Hang the deer (head down) by shoving a metal rod between the bones and tendons of the back legs, about 6 inches or so from the hooves.
Get a very sharp knife, a chainmail glove (or you'll end up eating fingers too), and large bin for all the waste, and a good saw for sawing through bone.
Leave the meat to mature for a few days before you skin it.
To skin it, use a very sharp knife and a chainmail glove, carefully cut the skin all the way round the leg, be careful not to cut the tendon or it will fall down. Pull at the skin until it starts to peel away, keep pulling at it (this can be pretty tough) until you get down over the haunches, gently using the kinfe to seperate the hide from the meat if it starts to pull away bits of the meat. (You need to gently slice through the white stuff as you go). When you get all the way down to the head it is easier just to saw through the neck at the base of the skull. Discard the head & skin.

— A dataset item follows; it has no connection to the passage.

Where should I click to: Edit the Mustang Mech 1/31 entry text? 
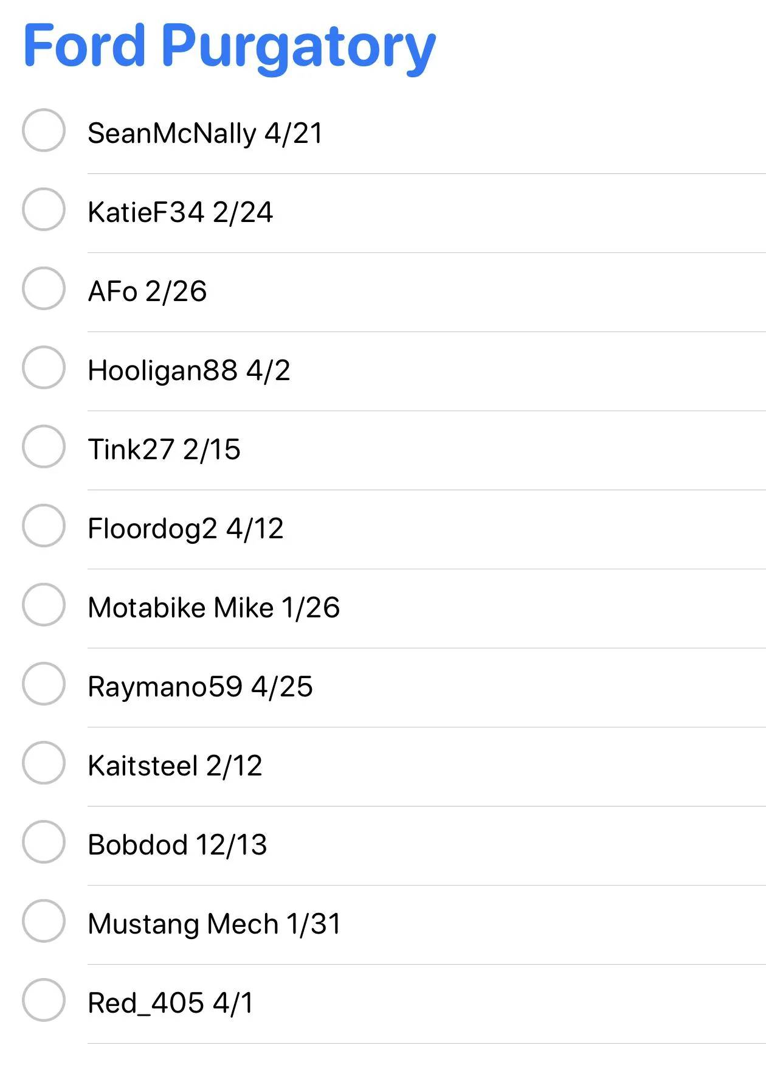click(x=214, y=924)
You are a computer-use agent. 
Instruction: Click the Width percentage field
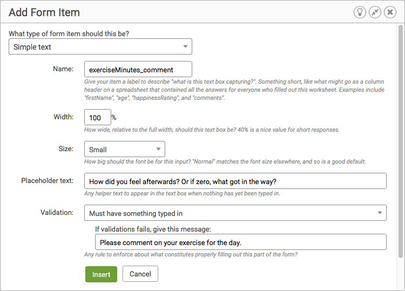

Getting all the meat off is quite a complicated process and difficult to explain. the big chunks of meat on the 'thighs', don't bother with the meat on the lower parts of the legs, its too full of gristle to be any use get the fillets down either side of the spine, by cutting all the way down the spine in a L shape, the fillet comes off like a long recangle of meat. (To get the meat off the back thighs you need to saw through them while the deer is still hanging, from tail straight down to seperate the legs) Get the inner fillets - they are the best bit, and all the meat from the shoulders etc - as long as you keep the knife flush with the bone, and use long strokes of the knife to peel the flesh from the bone, you should get most of it. Dice the bits that won't come off all in one. Try to keep the haunches whole, and remove the bone - this is tricky, but you need to poke the knife all the way through, seperating the meat from the bone, then twist it round a few times and pull it through. This bit is great for roasting.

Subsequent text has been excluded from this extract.